# Math Help - [SOLVED] calcul riddle

1. ## [SOLVED] calcul riddle

I have to find a little riddle , but i don't find a résulat.

can you help me please ?!

thx you!

2. C'est quoi la question?

3. il faut résoudre A

4. Solve for A?!
That makes no sense.

Tu ne peux pas trouver un résultat sans avoir une question ... quelle est-elle donc ?

You can't find a solution without having a question ... so what is it ?

6. Originally Posted by Bacterius
Tu ne peux pas trouver un résultat sans avoir une question ... quelle est-elle donc ?

You can't find a solution without having a question ... so what is it ?
The question probably is to simplify the given expression. I don't have time but someone else might chip in.

I'll give a clue (don't have time either) :

$4^3 = 8^2$

Which makes me think this expression might simplify to a constant.

8. Originally Posted by Wilmer
Solve for A?!
That makes no sense.

▶ [EXERCISE SET]
• A. Say whether each statement agrees with the forum thread, answering yes or no and quoting the deciding words: (i) one reply suggests the expression might simplify to a constant; (ii) the person offering the clue says they have plenty of time; (iii) one reply says solving for A makes sense.
• B. From the forum thread, copy the part that opens with the words containing "# Math Help" and closes with "quoi la question?".

▶ [PROVIDED MATERIAL]

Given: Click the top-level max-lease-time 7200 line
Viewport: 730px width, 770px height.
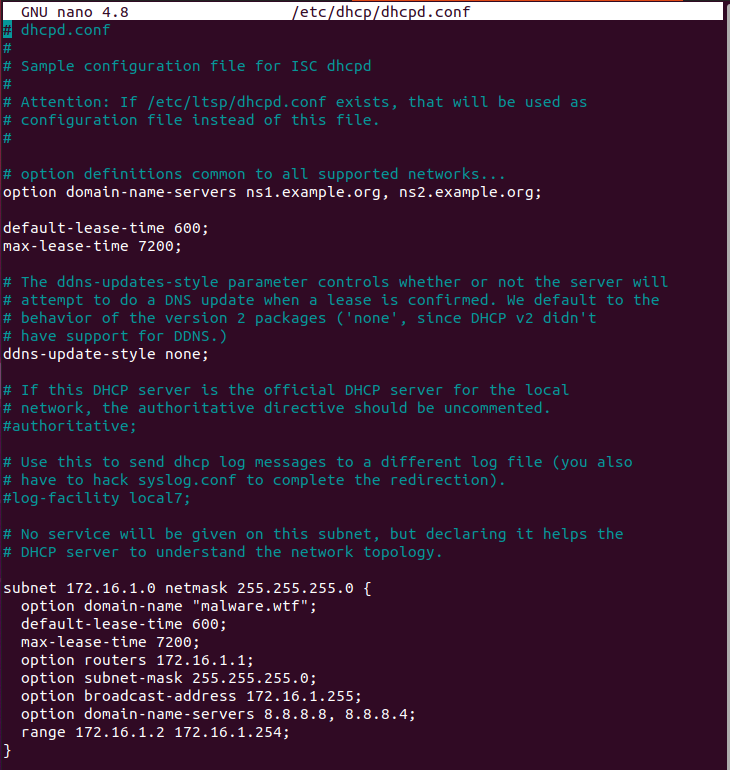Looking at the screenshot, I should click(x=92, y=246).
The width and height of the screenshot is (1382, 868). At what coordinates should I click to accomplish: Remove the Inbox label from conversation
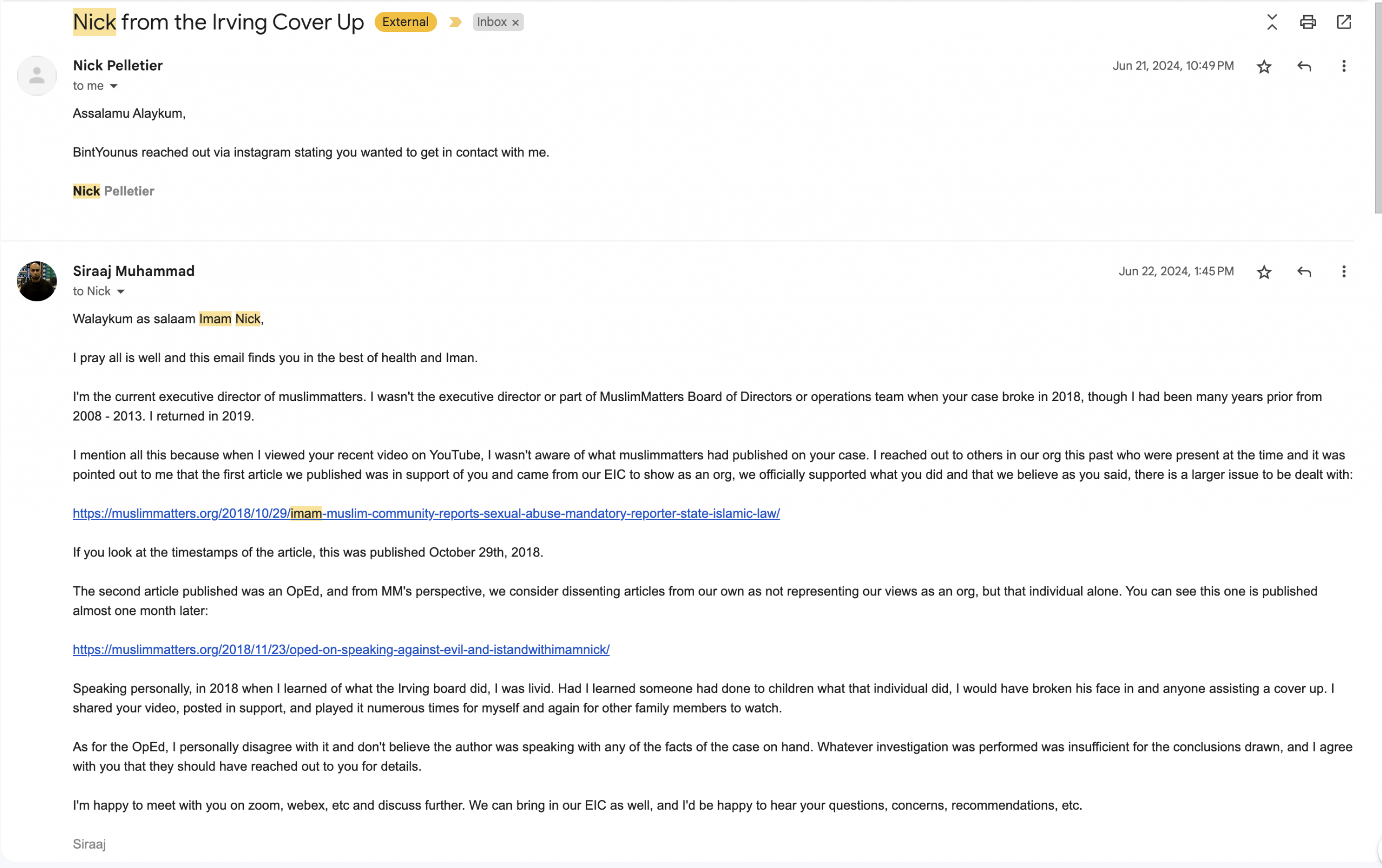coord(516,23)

▶ [ANSWER SECTION]
• A.
(i) Yes: "Which makes me think this expression might simplify to a constant."
(ii) No: "I'll give a clue (don't have time either) :"
(iii) No: "Solve for A?!" and "That makes no sense."

• B.
# Math Help - [SOLVED] calcul riddle

1. ## [SOLVED] calcul riddle

I have to find a little riddle , but i don't find a résulat.

can you help me please ?!

thx you!

2. C'est quoi la question?